» **Data listing**
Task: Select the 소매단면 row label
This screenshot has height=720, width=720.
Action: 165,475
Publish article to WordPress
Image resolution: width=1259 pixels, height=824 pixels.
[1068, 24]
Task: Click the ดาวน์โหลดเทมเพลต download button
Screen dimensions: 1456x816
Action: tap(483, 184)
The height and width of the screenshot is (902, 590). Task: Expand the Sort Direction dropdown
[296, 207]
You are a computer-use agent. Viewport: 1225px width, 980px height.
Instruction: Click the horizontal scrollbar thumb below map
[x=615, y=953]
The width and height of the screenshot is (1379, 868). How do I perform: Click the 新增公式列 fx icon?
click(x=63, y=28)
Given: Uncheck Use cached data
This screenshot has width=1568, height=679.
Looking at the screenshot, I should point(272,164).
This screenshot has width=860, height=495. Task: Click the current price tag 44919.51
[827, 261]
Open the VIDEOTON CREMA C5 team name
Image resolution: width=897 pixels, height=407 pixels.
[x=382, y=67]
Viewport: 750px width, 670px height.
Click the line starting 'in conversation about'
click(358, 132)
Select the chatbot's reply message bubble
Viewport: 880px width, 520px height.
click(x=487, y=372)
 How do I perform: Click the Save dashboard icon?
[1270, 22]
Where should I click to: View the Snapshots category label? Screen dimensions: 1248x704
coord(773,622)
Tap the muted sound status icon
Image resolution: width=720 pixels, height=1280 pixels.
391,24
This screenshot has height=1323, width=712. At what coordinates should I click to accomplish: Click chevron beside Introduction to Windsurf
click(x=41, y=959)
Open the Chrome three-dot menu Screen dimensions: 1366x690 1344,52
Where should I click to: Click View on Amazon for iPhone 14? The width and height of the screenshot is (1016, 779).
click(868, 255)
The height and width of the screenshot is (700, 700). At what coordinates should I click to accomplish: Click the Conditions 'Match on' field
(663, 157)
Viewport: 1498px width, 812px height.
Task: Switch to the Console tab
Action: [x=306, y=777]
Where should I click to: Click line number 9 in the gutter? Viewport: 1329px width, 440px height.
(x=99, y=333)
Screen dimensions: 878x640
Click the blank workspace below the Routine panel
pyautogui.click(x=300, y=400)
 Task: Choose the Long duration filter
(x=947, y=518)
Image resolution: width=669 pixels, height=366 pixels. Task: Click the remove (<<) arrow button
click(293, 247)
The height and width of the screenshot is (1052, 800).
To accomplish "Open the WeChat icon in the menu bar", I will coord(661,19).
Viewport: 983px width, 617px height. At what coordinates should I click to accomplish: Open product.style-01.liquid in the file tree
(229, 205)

» **Instructions to follow**
Please reproduce the entire listing above, line for line, with every character unchanged.

» **Exercise answer**
Task: Select the 소매단면 row label
This screenshot has height=720, width=720.
Action: 165,475
Publish article to WordPress
Image resolution: width=1259 pixels, height=824 pixels.
[1068, 24]
Task: Click the ดาวน์โหลดเทมเพลต download button
Screen dimensions: 1456x816
Action: tap(483, 184)
The height and width of the screenshot is (902, 590). Task: Expand the Sort Direction dropdown
[296, 207]
You are a computer-use agent. Viewport: 1225px width, 980px height.
Instruction: Click the horizontal scrollbar thumb below map
[x=615, y=953]
The width and height of the screenshot is (1379, 868). How do I perform: Click the 新增公式列 fx icon?
click(x=63, y=28)
Given: Uncheck Use cached data
This screenshot has width=1568, height=679.
Looking at the screenshot, I should point(272,164).
This screenshot has width=860, height=495. Task: Click the current price tag 44919.51
[827, 261]
Open the VIDEOTON CREMA C5 team name
Image resolution: width=897 pixels, height=407 pixels.
[x=382, y=67]
Viewport: 750px width, 670px height.
Click the line starting 'in conversation about'
click(358, 132)
Select the chatbot's reply message bubble
Viewport: 880px width, 520px height.
click(x=487, y=372)
 How do I perform: Click the Save dashboard icon?
[1270, 22]
Where should I click to: View the Snapshots category label? Screen dimensions: 1248x704
coord(773,622)
Tap the muted sound status icon
Image resolution: width=720 pixels, height=1280 pixels.
391,24
This screenshot has height=1323, width=712. At what coordinates should I click to accomplish: Click chevron beside Introduction to Windsurf
click(x=41, y=959)
Open the Chrome three-dot menu Screen dimensions: 1366x690 1344,52
Where should I click to: Click View on Amazon for iPhone 14? The width and height of the screenshot is (1016, 779).
click(868, 255)
The height and width of the screenshot is (700, 700). At what coordinates should I click to accomplish: Click the Conditions 'Match on' field
(663, 157)
Viewport: 1498px width, 812px height.
Task: Switch to the Console tab
Action: [x=306, y=777]
Where should I click to: Click line number 9 in the gutter? Viewport: 1329px width, 440px height.
(x=99, y=333)
Screen dimensions: 878x640
Click the blank workspace below the Routine panel
pyautogui.click(x=300, y=400)
 Task: Choose the Long duration filter
(x=947, y=518)
Image resolution: width=669 pixels, height=366 pixels. Task: Click the remove (<<) arrow button
click(293, 247)
The height and width of the screenshot is (1052, 800).
To accomplish "Open the WeChat icon in the menu bar", I will coord(661,19).
Viewport: 983px width, 617px height. At what coordinates should I click to accomplish: Open product.style-01.liquid in the file tree
(229, 205)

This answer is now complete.